--- GIVEN RECORDS Enclosed Below ---
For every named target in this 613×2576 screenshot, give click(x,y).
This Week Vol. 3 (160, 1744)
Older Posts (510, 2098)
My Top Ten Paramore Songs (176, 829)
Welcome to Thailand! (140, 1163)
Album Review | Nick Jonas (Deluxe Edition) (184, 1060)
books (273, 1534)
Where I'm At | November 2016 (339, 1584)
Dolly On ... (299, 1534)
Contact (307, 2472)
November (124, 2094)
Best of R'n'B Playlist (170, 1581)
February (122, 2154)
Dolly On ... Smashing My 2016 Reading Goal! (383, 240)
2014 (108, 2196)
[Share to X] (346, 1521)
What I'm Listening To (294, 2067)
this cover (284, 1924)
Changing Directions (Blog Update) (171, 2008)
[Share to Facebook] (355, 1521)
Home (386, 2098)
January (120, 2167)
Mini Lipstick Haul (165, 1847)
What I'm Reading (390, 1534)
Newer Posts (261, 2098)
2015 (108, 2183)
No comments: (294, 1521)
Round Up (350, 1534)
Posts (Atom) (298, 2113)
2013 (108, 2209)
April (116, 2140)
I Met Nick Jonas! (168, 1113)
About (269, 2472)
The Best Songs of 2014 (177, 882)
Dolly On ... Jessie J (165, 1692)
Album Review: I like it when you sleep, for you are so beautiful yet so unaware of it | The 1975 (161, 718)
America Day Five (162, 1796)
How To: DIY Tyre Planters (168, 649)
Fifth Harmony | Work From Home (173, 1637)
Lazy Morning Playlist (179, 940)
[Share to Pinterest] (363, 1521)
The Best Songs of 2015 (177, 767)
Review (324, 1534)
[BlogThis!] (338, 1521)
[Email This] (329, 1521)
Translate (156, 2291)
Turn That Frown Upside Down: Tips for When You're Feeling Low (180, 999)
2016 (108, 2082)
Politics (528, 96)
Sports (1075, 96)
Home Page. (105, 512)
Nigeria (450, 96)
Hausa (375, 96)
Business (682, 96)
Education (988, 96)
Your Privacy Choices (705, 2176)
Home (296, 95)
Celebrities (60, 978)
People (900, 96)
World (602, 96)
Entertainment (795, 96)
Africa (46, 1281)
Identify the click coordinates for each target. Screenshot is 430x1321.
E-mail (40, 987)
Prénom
--- End of Enclosed GIVEN RECORDS ---
- [WHAT IS EXPECTED]
Set down each line exactly as it appears, starting at the top of the data and ending at the line containing "this cover (284, 1924)", and include no other lines.

- [SOLVED EXERCISE]
For every named target in this 613×2576 screenshot, give click(x,y).
This Week Vol. 3 (160, 1744)
Older Posts (510, 2098)
My Top Ten Paramore Songs (176, 829)
Welcome to Thailand! (140, 1163)
Album Review | Nick Jonas (Deluxe Edition) (184, 1060)
books (273, 1534)
Where I'm At | November 2016 (339, 1584)
Dolly On ... (299, 1534)
Contact (307, 2472)
November (124, 2094)
Best of R'n'B Playlist (170, 1581)
February (122, 2154)
Dolly On ... Smashing My 2016 Reading Goal! (383, 240)
2014 (108, 2196)
[Share to X] (346, 1521)
What I'm Listening To (294, 2067)
this cover (284, 1924)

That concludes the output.